#### Source material
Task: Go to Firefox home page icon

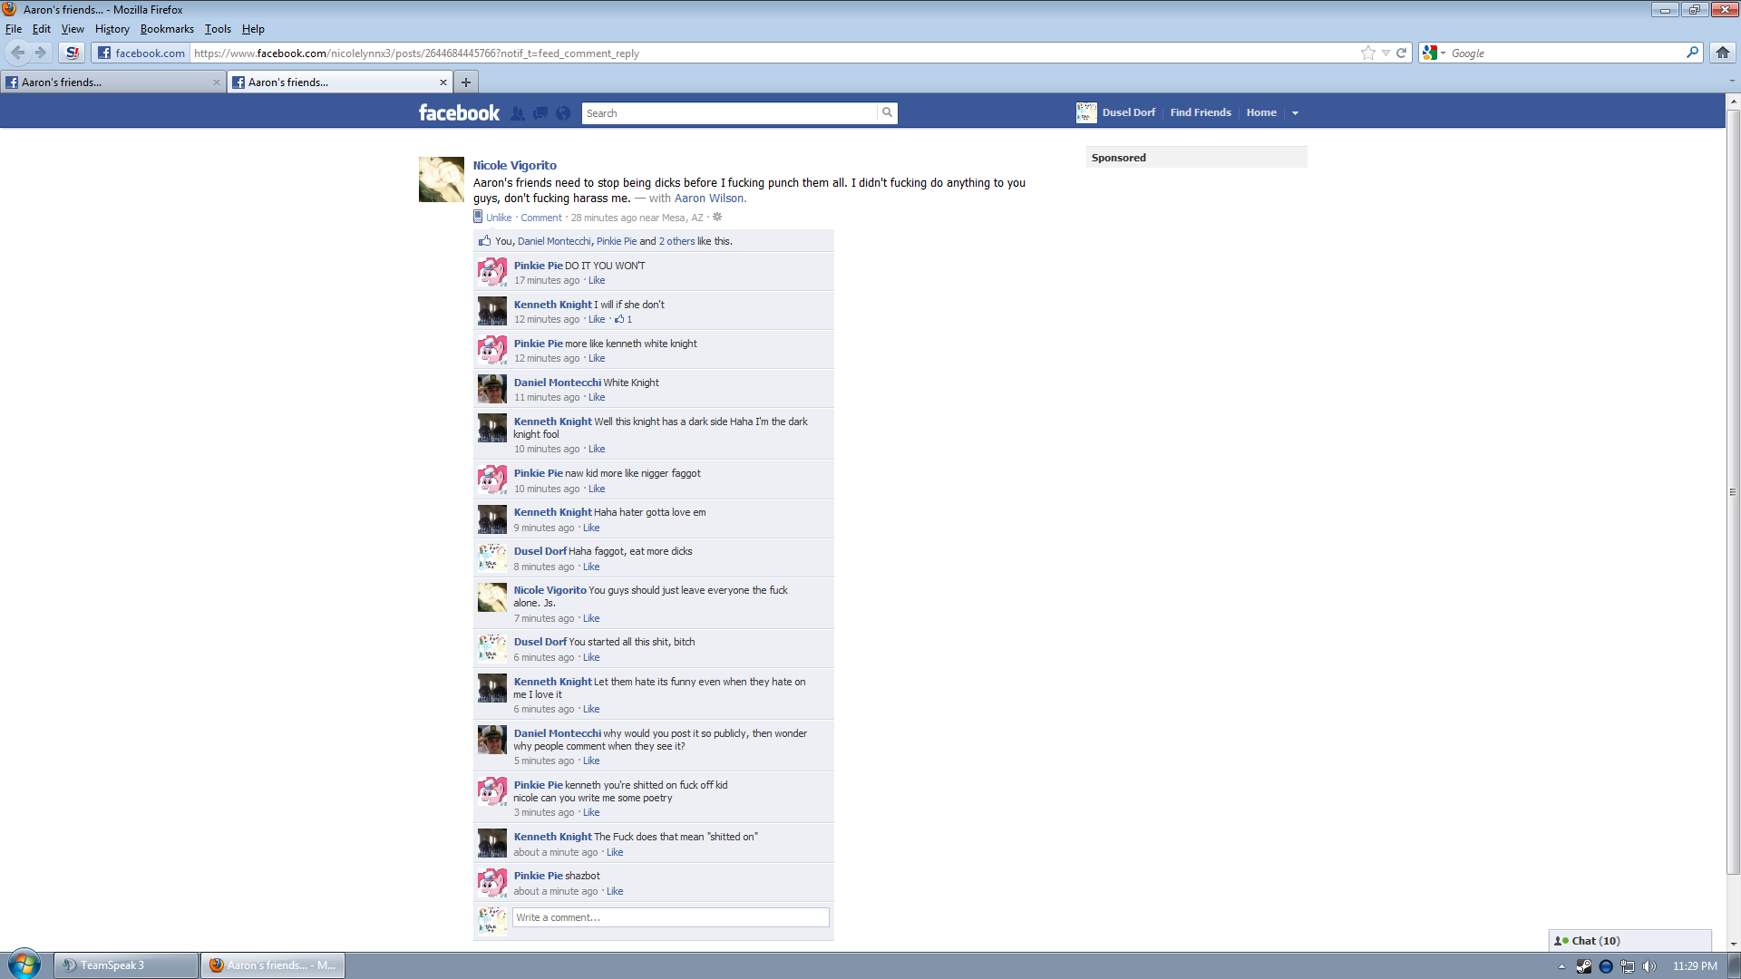Action: (x=1722, y=53)
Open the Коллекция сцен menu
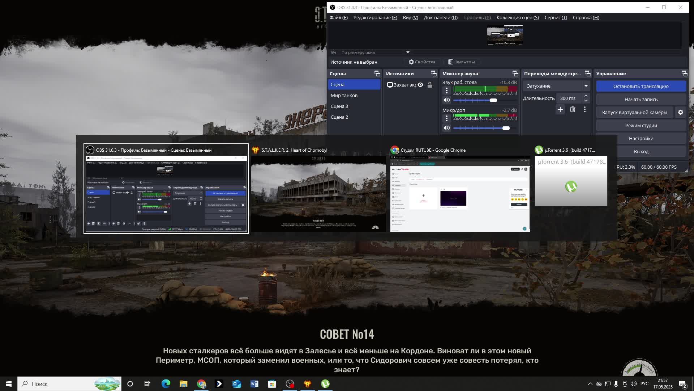This screenshot has width=694, height=391. click(517, 17)
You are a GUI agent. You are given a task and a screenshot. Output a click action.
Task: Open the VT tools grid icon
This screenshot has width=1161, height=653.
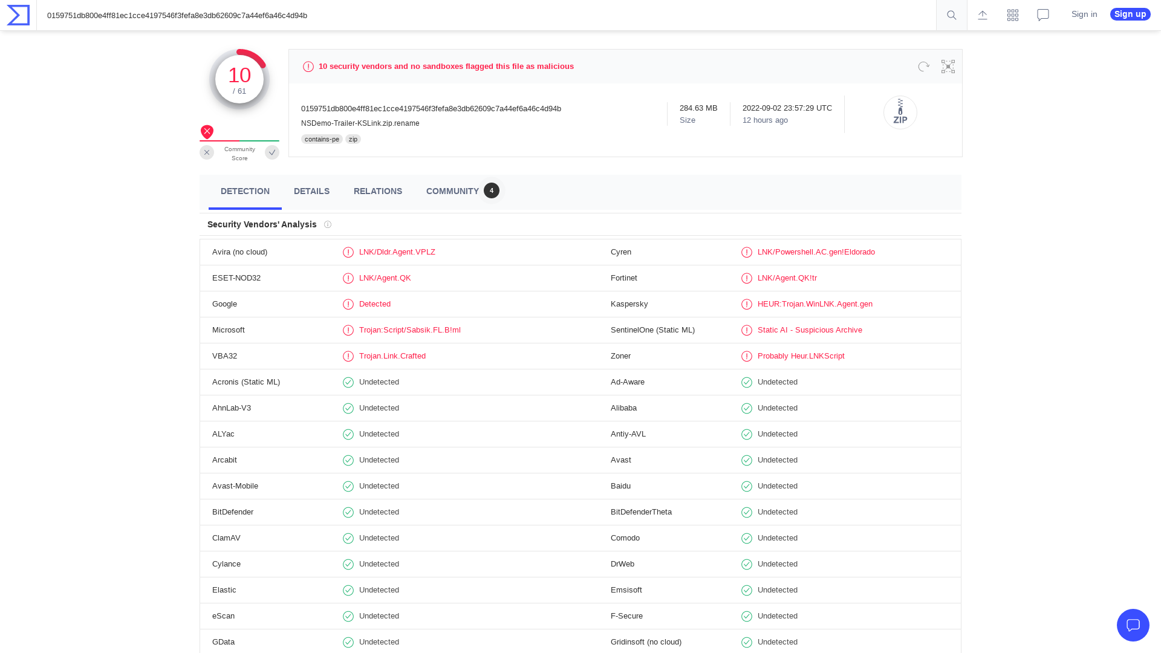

#### What to do
Extract all the data above exactly, excluding every picture.

#### Task result
Task: Go to Firefox home page icon

Action: (x=1722, y=53)
Open the Коллекция сцен menu
This screenshot has width=694, height=391. click(517, 17)
You are a GUI agent. You are given a task and a screenshot. Output a click action.
Task: Open the VT tools grid icon
This screenshot has width=1161, height=653.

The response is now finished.